SHLD1 or shieldin complex subunit 1 is a gene on chromosome 20. The C20orf196 gene encodes an mRNA that is 1,763 base pairs long, and a protein that is 205 amino acids long.

Function 
C20orf196 is involved in the DNA repair network. Gupta et al. identified C20orf196 as part of a vertebrate-specific protein complex called shieldin. Shieldin is recruited to double stranded breaks (DSB) to promote nonhomologous end joining-dependent repair (NHEJ), immunoglobulin class-switch recombination (CSR), and fusion of unprotected telomeres. Analysis indicates a sub-stoichiometric interaction or weaker interaction affinity of SHLD1 to the shieldin complex.

Gene

Locus 
C20orf196 is located on the short arm of chromosome 20 at 20p12.3, from base pairs 5,750,286 to 5,864,407 on the direct strand. It contains 11 exons.

Aliases 
Its aliases are RINN3 and SHLD1.

Expression

mRNA

Alternative Splicing 
C20orf196 produces 9 different mRNAs, with 7 alternatively spliced variants and 2 unspliced forms. There are 3 probable alternative promoters, 3 non-overlapping alternative last exons, and 2 alternative polyadenylation sites. The mRNAs differ by the truncation of the 5' end, truncation of the 3' end, presence or absence of 2 cassette exons, and overlapping exons with different boundaries.

Isoforms 
C20orf196 has six splice isoforms.

Promoter 
The promoter region is within bases 5749286 to 5750555, totaling 1270 base pairs. The transcription start site is located within bases 5750382 and 5750409, totaling 28 base pairs.

Expression 

RNA-Seq analysis has shown ubiquitous expression of c20orf196 in 26 human tissues: adrenal, appendix, bone marrow, brain, colon, duodenum, endometrium, esophagus, fat, gall bladder, heart, kidney, liver, lung, lymph node, ovary, pancreas, placenta, prostate, salivary gland, skin, small intestine, spleen, stomach, testis, thyroid, and urinary bladder. The highest C20orf196 mRNA levels were found in the lymph node, tonsil, thyroid, adrenal gland, prostate, pharynx, parathyroid, connective tissue, and bone marrow.

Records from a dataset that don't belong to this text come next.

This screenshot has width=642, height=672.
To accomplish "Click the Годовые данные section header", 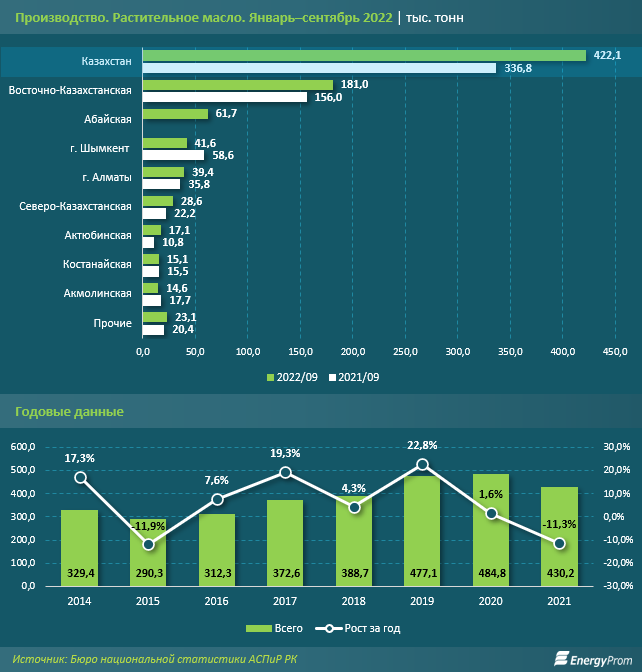I will [69, 411].
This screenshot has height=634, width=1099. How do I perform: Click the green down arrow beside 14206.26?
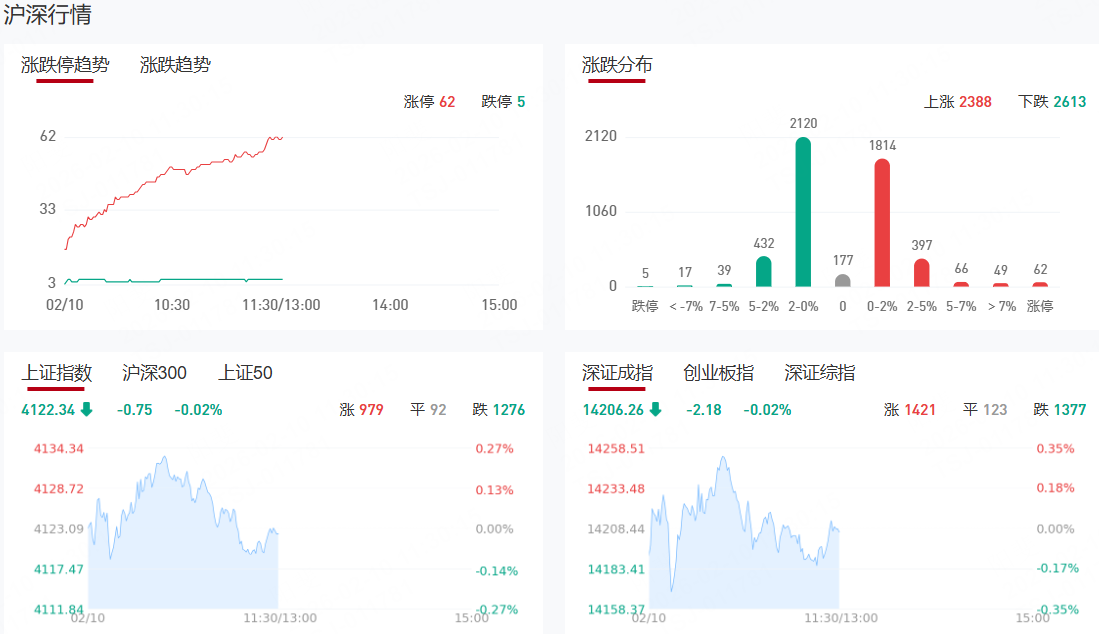655,409
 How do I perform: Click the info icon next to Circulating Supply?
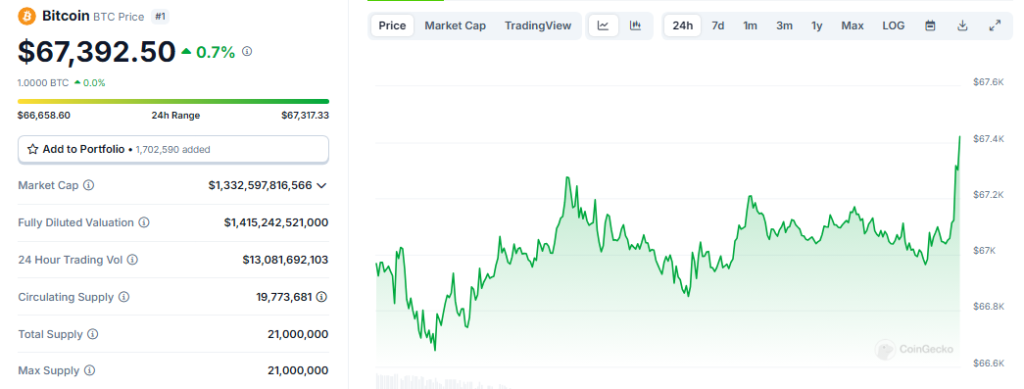coord(123,297)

C20orf196 was found to be expressed in soft tissue/muscle tissue tumors, lymphoma tumors, and pancreatic tumors. C20orf196 representation was biased toward the fetal developmental stage. EBI expression data showed high expression of C20orf196 in the diencephalon and cerebral cortex in the developing brain.

Protein

General Features 
The most common transcript encodes a protein that is 205 amino acids long with a molecular mass of 23 kDa. It has a predicted isoelectric point of 4.72. It is predicted to have a half-life around 30 hours. C20orf196 contains 19 positive residues (9.3%), 32 negative residues (15.6%), and 46 hydrophobic residues (22.4%).

Cellular Localization 
C20orf196 is predicted to localize in the nucleus.

Domains 
C20orf196 contains one domain, DUF4521, which arose in Amniote.  DUF4521 spans from amino acid 3 to 201. Several regions of this domain are conserved in c20orf196 orthologs found in mammals, amphibians, and fish. The proteins of this family are functionally uncharacterized.

Post-Translational Modifications 
There are many phosphorylation sites targeted by unspecified serine kinases. C20orf196 is predicted to have one SUMOylation site at amino acid 203 and one N-glycosylation site at amino acid 69. C20orf196 is predicted to have two ubiquitination sites at amino acids 84 and 139.

Secondary Structure 
Several modeling programs predicted a secondary structure containing alpha helix, beta sheet, and coil regions. CFSSP has predicted that C20orf196 secondary structure is 57.1% alpha helices, 48.8% beta strands, and 16.6% beta turns.

Protein Interactions 
Several databases citing yeast two-hybrid screenings have found C20orf196 to interact with PRMT1, QARS, MAD2L2, and CUL3. C20orf196 functionally interacts with REV7, SHLD2, and SHLD3 in the shieldin complex within the DNA repair network.

Homology and Evolution

Orthologs 
C20orf196 gene orthologs are found in species including mammals, birds, reptiles, and amphibians. C20orf196 has distant orthologs in bony fish and cartilaginous fish. There are no invertebrate orthologs. Orthologs are found in 163 organisms.

Paralogs 
There are no paralogs in humans.

Rate of evolution 
C20orf196 has a high protein sequence divergence rate. It is a fast evolving protein. It evolves faster than fibrinogen, as seen in the figure to the right.

Phenotype 
Genome-wide association studies have identified SNPs found in the C20orf196 gene that are associated with parental longevity, information processing speed, and breast carcinoma occurrence.